--- Reading passage ---
[BEGIN]
Most of the tests have been performed during an Open Day event at our University. Random players—most of them teenagers—from the academic community and outside have been invited to participate. Twenty-five people have been submitted to the test, most of them have some experience with digital games, and more than half of them has at least 8 years of experience (Figure 12). According to their own judgment, they have a varied skill level for FPS games: 32% is weak; 24% average skills; 24% consider they are fairly good; 20% affirm they are very good. None believe they are among the best players around (Figure 13).

Figure 10.  A display wall of 12 LCD monitors. The angular relations between monitors can be obtained by computer vision with a webcam and fiducial markers (a). In (b), a game view with this setup. Observe that the central viewport extends to the area of the 6 center monitors, while the left and right columns of 3 monitors are assigned to other 2 corresponding lateral viewports.
[END]
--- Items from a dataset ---
[BEGIN]
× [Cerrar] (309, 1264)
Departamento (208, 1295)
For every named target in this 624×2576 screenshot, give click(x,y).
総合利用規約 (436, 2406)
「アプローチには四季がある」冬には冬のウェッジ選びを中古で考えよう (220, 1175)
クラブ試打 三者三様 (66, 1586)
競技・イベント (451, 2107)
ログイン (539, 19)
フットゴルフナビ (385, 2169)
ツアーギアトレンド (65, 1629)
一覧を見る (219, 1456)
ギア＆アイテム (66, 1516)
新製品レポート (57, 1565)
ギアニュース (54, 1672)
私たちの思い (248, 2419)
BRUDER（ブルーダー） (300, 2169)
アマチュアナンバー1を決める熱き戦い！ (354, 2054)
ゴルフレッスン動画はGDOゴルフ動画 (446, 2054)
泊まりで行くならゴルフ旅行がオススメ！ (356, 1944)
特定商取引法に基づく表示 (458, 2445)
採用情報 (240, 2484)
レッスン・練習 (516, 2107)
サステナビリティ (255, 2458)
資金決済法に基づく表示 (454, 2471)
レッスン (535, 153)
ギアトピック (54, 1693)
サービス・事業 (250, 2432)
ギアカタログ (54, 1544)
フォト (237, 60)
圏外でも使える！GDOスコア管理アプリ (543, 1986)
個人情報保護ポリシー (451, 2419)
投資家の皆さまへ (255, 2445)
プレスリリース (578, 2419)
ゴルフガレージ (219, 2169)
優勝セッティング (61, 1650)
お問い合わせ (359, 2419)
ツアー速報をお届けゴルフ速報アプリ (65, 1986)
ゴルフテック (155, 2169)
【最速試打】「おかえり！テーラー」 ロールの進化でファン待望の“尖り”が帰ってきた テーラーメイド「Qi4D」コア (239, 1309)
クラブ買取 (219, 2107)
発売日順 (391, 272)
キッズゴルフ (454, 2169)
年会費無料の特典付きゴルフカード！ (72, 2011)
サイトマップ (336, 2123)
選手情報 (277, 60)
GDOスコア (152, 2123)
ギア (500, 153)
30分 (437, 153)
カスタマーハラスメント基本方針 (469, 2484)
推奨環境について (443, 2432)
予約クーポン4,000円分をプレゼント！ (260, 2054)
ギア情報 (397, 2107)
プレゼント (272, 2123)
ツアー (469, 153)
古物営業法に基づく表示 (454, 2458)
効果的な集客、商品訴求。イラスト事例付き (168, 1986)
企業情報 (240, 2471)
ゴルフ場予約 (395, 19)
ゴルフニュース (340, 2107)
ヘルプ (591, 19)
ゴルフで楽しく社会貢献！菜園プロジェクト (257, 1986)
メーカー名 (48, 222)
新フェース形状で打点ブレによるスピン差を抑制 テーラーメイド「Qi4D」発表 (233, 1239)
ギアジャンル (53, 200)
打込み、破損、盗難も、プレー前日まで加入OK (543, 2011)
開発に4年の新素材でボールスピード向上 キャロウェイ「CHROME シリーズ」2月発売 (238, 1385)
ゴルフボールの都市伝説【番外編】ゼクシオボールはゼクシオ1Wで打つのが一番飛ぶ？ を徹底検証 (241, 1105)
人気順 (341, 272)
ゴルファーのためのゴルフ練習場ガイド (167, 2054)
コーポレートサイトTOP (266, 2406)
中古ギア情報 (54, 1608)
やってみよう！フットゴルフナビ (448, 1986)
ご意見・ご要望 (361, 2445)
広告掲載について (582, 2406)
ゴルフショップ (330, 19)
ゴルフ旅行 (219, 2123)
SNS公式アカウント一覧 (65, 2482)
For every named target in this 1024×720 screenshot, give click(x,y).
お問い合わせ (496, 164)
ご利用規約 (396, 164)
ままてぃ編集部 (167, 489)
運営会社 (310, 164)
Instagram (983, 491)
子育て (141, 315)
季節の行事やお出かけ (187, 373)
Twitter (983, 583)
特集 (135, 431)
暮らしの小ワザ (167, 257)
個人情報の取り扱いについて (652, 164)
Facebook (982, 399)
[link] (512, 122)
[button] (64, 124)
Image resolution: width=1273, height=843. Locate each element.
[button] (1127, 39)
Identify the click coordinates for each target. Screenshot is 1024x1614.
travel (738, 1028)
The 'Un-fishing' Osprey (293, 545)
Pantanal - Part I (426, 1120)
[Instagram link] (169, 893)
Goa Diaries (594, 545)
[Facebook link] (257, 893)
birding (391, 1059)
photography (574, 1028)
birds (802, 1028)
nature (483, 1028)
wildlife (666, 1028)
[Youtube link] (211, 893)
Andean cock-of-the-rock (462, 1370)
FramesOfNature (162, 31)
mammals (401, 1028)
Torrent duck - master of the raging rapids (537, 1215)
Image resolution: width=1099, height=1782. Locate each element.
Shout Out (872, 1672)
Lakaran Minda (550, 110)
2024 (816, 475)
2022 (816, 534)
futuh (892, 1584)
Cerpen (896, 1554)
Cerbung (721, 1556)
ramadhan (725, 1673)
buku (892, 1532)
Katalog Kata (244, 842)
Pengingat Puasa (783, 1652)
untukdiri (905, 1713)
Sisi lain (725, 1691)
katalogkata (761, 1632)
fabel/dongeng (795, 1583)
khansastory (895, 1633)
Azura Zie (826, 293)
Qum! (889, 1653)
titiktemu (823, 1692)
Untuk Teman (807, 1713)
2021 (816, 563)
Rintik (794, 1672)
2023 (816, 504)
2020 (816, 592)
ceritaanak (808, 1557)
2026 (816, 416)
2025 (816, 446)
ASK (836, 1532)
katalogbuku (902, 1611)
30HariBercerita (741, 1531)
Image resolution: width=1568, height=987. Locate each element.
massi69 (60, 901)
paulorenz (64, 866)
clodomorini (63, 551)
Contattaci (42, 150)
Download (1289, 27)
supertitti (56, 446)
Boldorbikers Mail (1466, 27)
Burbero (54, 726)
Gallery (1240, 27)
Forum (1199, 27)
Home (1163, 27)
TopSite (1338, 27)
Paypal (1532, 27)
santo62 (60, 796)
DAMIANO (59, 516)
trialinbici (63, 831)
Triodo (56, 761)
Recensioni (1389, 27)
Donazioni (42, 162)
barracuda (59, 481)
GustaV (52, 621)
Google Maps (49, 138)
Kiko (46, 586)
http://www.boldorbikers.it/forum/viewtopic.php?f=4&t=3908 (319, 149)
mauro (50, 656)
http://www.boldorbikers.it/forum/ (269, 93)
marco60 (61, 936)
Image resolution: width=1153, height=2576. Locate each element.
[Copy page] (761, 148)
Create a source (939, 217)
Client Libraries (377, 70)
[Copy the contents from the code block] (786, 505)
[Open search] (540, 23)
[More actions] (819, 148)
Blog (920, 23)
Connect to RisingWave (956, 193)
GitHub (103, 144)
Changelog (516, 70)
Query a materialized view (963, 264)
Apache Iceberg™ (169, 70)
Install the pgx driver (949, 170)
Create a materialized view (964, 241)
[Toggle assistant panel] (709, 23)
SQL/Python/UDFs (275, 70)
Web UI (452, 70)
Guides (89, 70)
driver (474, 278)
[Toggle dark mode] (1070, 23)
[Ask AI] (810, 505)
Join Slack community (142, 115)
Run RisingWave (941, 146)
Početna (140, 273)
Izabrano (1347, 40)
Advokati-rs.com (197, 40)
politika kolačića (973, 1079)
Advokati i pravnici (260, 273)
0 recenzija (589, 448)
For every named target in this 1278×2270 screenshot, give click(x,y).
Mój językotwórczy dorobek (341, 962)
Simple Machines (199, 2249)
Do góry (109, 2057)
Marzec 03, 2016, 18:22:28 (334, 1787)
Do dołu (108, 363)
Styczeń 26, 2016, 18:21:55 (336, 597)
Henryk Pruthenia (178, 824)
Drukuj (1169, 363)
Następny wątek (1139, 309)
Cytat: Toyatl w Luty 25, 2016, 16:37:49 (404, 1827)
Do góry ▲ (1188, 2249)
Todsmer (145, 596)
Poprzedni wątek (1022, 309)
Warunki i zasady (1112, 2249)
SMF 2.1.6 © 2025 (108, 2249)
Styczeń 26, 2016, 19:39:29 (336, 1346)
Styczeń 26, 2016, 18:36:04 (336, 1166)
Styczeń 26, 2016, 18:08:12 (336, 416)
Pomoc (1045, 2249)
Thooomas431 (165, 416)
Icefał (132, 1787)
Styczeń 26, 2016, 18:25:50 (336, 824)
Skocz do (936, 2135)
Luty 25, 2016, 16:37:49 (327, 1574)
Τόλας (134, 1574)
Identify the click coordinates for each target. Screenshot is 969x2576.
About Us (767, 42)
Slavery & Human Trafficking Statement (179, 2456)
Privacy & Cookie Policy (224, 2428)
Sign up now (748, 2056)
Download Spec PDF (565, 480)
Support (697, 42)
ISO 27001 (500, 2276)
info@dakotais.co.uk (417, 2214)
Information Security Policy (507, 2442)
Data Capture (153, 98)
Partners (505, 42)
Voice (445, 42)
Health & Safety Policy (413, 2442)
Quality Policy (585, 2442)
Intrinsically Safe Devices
[END]
--- Stated problem A ---
Copy out the passage about the player tests word for word, starting at "Most of the tests" and going down through "around (Figure 13).".
--- Stated problem B ---
Using the passage about the player tests, say whether each statement agrees with it: (i) Twenty-five people took the test. (ii) The display wall is made of 10 LCD monitors. (iii) None of the players think they are among the best players around. Answer yes or no for each, and quote the words from the passage that decide it.
--- Stated problem C ---
Write the next part of the passage about the player tests, picking up after its last sentence.
These lines have nothing to do with the passage about the player tests.

--- Task result A ---
Most of the tests have been performed during an Open Day event at our University. Random players—most of them teenagers—from the academic community and outside have been invited to participate. Twenty-five people have been submitted to the test, most of them have some experience with digital games, and more than half of them has at least 8 years of experience (Figure 12). According to their own judgment, they have a varied skill level for FPS games: 32% is weak; 24% average skills; 24% consider they are fairly good; 20% affirm they are very good. None believe they are among the best players around (Figure 13).

--- Task result B ---
(i) Yes: "Twenty-five people have been submitted to the test"
(ii) No: "A display wall of 12 LCD monitors"
(iii) Yes: "None believe they are among the best players around"

--- Task result C ---
Figure 11. Comparative view of a single plane and viewport (a), 4 viewports mapped on 3 planes with 2 of the viewports on the central plane (b), and a player in action (c), where a sharp increase of the total view can be detected. Notice the stairway in the left side where any approaching enemy can be easily spotted.

Even if most people have experience with digital games, very few have experience with other types of 3-D applications (Figure 14). Examples of 3-D applications are CAD tools and authoring tools like Blender and 3D StudioMax.

The test itself consists of playing the first person shooter game AssaultCube. In the test, the player has one minute to get used with the controls and the game velocity. Just after, two tests lasting two minutes were performed, one using only one display and the other using the desktop-CAVE approach with three displays with. These setups where chosen because they are the most common for domestic use. The picture in Figure 1 was taken during the tests and shows the setup used for the tests.

The order of the tests (one or three monitors) was randomized to avoid the learning curve to interfere in the results. Two maps of the game have been chosen: the map acgothic and the map accomplex, and they were also randomly selected.

5.2 Procedure and variables

Before the experiment starts, users were invited to fill a self-characterization questionnaire. A short text explaining the test, introducing the game, and presenting instructions to play was given to all volunteers. The tasks were then accomplished and the volunteers answered a post-experiment survey. The post-test survey should answer if the players subjectively felt more immerse in the VE of the game using the desktop-CAVE instead of a single display.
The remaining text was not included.